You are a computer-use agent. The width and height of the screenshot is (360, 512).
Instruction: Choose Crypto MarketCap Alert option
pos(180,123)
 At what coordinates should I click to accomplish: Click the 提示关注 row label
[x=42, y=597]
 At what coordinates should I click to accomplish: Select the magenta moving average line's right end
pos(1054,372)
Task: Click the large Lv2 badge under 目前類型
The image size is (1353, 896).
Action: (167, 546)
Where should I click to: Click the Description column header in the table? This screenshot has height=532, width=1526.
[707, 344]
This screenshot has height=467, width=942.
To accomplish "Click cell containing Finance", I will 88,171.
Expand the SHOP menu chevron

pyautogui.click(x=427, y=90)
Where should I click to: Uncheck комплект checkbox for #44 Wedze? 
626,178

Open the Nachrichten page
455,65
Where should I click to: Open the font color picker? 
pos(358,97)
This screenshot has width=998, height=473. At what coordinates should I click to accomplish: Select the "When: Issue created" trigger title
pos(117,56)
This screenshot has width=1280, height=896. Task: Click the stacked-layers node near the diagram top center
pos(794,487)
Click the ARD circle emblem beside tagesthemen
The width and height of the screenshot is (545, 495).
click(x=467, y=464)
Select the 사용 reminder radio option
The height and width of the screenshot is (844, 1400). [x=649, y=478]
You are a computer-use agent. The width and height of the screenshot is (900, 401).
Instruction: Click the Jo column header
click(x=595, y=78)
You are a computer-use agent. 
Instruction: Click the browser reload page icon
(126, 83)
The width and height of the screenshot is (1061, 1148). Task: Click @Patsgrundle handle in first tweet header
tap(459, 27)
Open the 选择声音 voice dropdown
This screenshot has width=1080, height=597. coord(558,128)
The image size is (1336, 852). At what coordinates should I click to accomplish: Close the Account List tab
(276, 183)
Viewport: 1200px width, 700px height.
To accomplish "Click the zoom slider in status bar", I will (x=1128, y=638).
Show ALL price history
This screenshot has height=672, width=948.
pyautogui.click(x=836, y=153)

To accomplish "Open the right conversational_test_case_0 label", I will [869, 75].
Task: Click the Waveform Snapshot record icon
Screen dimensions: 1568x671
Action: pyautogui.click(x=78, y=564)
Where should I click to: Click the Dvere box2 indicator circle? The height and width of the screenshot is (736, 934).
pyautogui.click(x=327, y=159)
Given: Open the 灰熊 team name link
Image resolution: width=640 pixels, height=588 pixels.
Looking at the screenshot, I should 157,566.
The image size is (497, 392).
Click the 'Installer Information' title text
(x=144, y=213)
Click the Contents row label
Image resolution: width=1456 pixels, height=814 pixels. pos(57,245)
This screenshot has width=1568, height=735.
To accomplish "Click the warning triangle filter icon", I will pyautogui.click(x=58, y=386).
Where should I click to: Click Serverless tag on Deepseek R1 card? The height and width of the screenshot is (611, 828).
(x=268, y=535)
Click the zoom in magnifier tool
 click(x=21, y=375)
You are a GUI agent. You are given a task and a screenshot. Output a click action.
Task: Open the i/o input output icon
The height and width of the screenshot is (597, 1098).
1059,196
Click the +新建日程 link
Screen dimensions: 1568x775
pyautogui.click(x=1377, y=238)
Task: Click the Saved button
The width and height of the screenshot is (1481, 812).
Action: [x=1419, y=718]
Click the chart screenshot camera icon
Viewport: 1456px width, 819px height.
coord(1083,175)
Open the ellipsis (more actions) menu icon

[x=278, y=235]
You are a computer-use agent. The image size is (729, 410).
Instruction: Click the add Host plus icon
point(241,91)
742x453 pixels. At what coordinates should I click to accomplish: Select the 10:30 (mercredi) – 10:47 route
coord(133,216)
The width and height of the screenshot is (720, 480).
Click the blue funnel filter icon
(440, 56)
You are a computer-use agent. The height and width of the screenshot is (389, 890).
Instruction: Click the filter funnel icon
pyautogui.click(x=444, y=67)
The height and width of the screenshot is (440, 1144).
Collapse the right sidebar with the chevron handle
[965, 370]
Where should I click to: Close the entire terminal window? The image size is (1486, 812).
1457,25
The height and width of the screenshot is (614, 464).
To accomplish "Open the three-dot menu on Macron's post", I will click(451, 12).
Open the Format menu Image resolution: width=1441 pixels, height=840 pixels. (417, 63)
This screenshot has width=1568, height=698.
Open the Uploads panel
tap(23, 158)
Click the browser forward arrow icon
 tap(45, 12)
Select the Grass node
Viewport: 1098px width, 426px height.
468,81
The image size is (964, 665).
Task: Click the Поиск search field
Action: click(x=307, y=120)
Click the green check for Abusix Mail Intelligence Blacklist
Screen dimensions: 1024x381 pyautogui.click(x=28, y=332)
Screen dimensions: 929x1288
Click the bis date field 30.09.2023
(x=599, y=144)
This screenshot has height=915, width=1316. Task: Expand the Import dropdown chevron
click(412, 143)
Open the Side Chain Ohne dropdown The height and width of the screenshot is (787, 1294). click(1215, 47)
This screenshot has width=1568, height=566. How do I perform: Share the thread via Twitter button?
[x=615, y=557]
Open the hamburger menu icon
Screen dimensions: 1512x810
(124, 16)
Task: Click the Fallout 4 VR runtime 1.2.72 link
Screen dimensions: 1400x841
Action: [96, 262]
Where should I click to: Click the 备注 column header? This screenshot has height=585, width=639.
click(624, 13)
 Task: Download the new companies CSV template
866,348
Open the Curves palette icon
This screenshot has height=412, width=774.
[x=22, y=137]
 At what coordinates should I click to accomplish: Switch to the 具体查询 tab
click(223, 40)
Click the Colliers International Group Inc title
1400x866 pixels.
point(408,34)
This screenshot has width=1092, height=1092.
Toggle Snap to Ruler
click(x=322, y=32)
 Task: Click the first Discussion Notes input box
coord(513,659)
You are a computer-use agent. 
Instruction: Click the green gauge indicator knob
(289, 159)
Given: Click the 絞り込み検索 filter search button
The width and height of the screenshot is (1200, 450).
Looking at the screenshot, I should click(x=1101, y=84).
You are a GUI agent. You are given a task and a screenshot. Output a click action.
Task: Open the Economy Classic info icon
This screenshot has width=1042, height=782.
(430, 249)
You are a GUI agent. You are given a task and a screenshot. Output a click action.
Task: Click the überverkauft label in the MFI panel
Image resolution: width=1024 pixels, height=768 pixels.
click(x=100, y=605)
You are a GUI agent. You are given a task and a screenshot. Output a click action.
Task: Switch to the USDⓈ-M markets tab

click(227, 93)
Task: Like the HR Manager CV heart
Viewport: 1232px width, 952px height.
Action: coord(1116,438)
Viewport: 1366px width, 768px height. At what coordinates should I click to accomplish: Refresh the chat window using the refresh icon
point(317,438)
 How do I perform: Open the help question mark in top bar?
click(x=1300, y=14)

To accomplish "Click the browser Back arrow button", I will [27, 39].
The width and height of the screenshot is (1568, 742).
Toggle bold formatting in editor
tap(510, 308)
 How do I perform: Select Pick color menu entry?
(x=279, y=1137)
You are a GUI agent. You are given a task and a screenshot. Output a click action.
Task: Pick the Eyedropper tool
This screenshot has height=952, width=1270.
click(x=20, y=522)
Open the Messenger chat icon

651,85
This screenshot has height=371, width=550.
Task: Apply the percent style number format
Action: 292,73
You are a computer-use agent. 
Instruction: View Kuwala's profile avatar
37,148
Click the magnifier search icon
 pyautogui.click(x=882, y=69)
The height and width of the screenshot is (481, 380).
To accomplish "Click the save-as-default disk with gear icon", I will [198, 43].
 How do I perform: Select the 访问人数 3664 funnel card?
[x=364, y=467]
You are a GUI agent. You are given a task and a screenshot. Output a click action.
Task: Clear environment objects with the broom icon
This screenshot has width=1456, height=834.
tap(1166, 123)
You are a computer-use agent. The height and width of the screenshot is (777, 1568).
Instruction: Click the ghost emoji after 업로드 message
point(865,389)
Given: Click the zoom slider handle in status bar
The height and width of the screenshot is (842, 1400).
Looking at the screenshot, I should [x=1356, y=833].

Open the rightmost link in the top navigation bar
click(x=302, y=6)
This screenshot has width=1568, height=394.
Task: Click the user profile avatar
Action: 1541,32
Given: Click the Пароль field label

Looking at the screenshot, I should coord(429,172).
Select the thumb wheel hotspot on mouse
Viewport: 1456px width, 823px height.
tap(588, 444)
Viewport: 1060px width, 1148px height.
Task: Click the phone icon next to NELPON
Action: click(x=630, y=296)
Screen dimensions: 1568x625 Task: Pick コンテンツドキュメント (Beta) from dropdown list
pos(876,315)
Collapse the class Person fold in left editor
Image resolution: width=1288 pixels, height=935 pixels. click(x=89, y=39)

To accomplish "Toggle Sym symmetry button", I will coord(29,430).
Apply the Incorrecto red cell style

# # # # #

→ Exercise goal
Output the lines of the items above as a numbered list, starting at the line that contains "Given: Click the 絞り込み検索 filter search button" and ending at the line that contains "click(x=100, y=605)", both included, with any blank lines left out.

→ Response to this task
1. Given: Click the 絞り込み検索 filter search button
2. The width and height of the screenshot is (1200, 450).
3. Looking at the screenshot, I should click(x=1101, y=84).
4. You are a GUI agent. You are given a task and a screenshot. Output a click action.
5. Task: Open the Economy Classic info icon
6. This screenshot has width=1042, height=782.
7. (430, 249)
8. You are a GUI agent. You are given a task and a screenshot. Output a click action.
9. Task: Click the überverkauft label in the MFI panel
10. Image resolution: width=1024 pixels, height=768 pixels.
11. click(x=100, y=605)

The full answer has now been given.